The only thing you ever need to find

When I finished my Masters degree in philosophy, I decided to fulfill another great dream of mine: Traveling throughout Europe, without a plan or a tour package but with plenty of cash (blessed be my father). I traveled for almost four months straight, alone. From the bustling cafés in Saint-Germain; the astonishing Sagrada Familia in Barcelona; the arabesque Alhambra castle in Granada; the scenic coast of southern France; the imposing castle of Salzburg; the spectacular carnival in Venice; to the towering yet elegant David of Michelangelo in Florence, I didn’t take a single photograph. For once in my life I decided that being a traveler, instead of tourist, is to live your journeys inside the frame, not behind it.
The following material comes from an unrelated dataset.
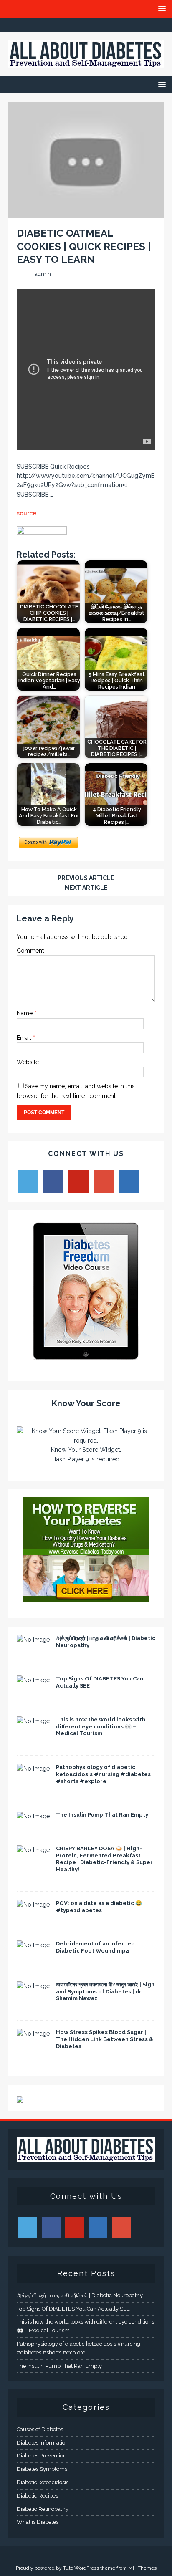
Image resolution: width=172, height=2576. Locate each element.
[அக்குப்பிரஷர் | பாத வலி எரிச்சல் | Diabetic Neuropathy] (33, 1639)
In my closet on the top shelf I have a small bag of items. A cd from a cellist who haunted the Gothic quarter of Barcelona with his music; an envelope from Cavendish’s[1] old residence in Cannes (turned into a hotel); a card with the details of a new friend from Jerez de la Frontera; a dreamshare that consists of a unique alloy created by a Dutch artist I met in a train to Italy; a map of Florence and other paraphernalia. If someone else finds the bag, he might guess someone has been traveling; likes a particular cellist; met someone in Jerez; stayed in Cannes; is into original artistic stock exchange schemes and so on. But he wont be able to reconstruct the inter-twinning stories behind them let alone the emotions, experiences and realizations that went with them. Take the items out of the bag. Disperse them in the wind. Now these things might as well belong to different persons living different, separate lives.

When I started ruminating on the idea of writing a book, I thought that perhaps constructing a reading list might be better, since after much reading of my own I thought that at least when it comes to perennial philosophical issues of interest to anyone with a pulse, or for those trying to get one, the most interesting things have already been said if not explicitly then implicitly, in more than one way, in a number of languages, from various times and places, by people young and old of both genders. What I didn’t immediately realize, is that these vast number of ideas and written experiences which I thought were enough to, if not completely solve, then at least give you the necessary education to deal successfully with life’s problems and its mysteries, were like those items in the bag on the top shelf in my closet. Without me, they were as disconnected from each other as those items dispersed in the wind. They did make sense, but all the inter-twinning stories that were inextricably linked with the emotions, experiences and realizations that gave me a clearer vision of the truth and made me a better person were all lost between the lines.

Without me the most important thing: the living, breathing, feeling, remembering, promising, touching, kissing, and last but certainly not least, loving human being would be lost in the wind…

and that is too much to lose, and the only thing you ever need to find.

[1] Henry Cavendish (1731-1810) the renowned scientist.